Global Literature in Libraries aims to bring translated works to the attention of libraries and librarians. A good idea perhaps, although librarians already get lots of demands on their attention, and another one may risk alienation through overload. Publishing Perspectives brings us a story about the organization.

Their goals are unimpeachable:
– Book lists and guides tied to major translation awards and library themes
– Programming ideas for various library user groups: children, teens, college students, adults, English Language Learners, etc.
– ALA conference involvement: workshops and sessions, networking through various ALA units and offices to explore the best ways to provide information and services to librarians
– Joint webinars with various ALA offices
– Publisher and journal lists organized by vendors/distributors to help librarians more easily acquire books in translation
– Advocacy on behalf of small publishers to increase their visibility on the review platforms that librarians commonly use for their acquisitions decisions
– General education efforts to help librarians understand more thoroughly the value of translated literature and of contemporary foreign-language literature
– Pan-publisher catalogs crafted specifically for librarian users, as a form of “one-stop” shopping to learn about new works coming out in translation
– Exploration of ways in which non-US publishers of English translations and non-US, non-English-language publishers can more easily promote their works among libraries

Rachel Hildebrandt, whose idea this is, would “like to hear from publishers, librarians, library journals, her fellow translators, educators—anyone who’d like to join this new exploration of what connections might be made between library patrons and translated literature.” The list of publishers in her catalog is small (as they tend to be too) but perhaps from tiny acorns. . . : Cadmus Press, Deep Vellum, Kurodahan Press, Le French Book, Open Letter Books, New Vessel Press, Owl Canyon Press, Phoneme Media, Restless Books, Unnamed Books, and White Pines Press.

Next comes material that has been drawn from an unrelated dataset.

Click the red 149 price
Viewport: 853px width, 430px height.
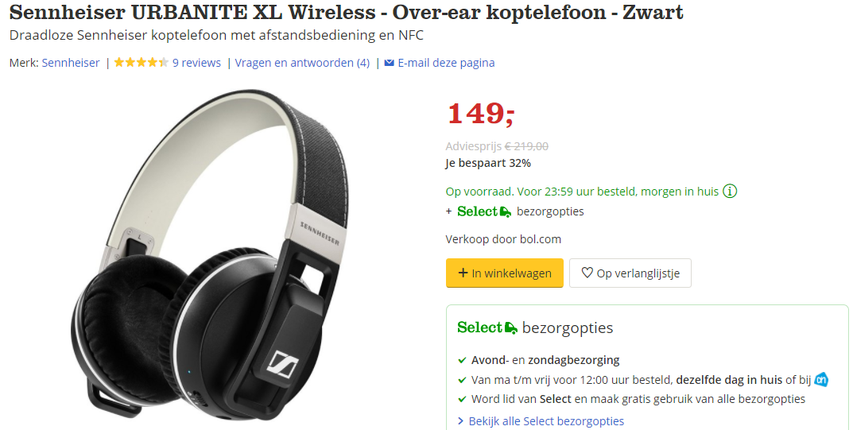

It’s not clear just what the business model is. Are they asking publishers to fund the effort by paying for listing? Or do they aim to raise funds via sales to libraries? While it’s nice to have a little catalog like this, it is just too small. A unified list of translated books from all publishers might well provide a useful guide to librarians. Like so many things, though, if they don’t scale up quickly their catalog risks ending up just being another distraction.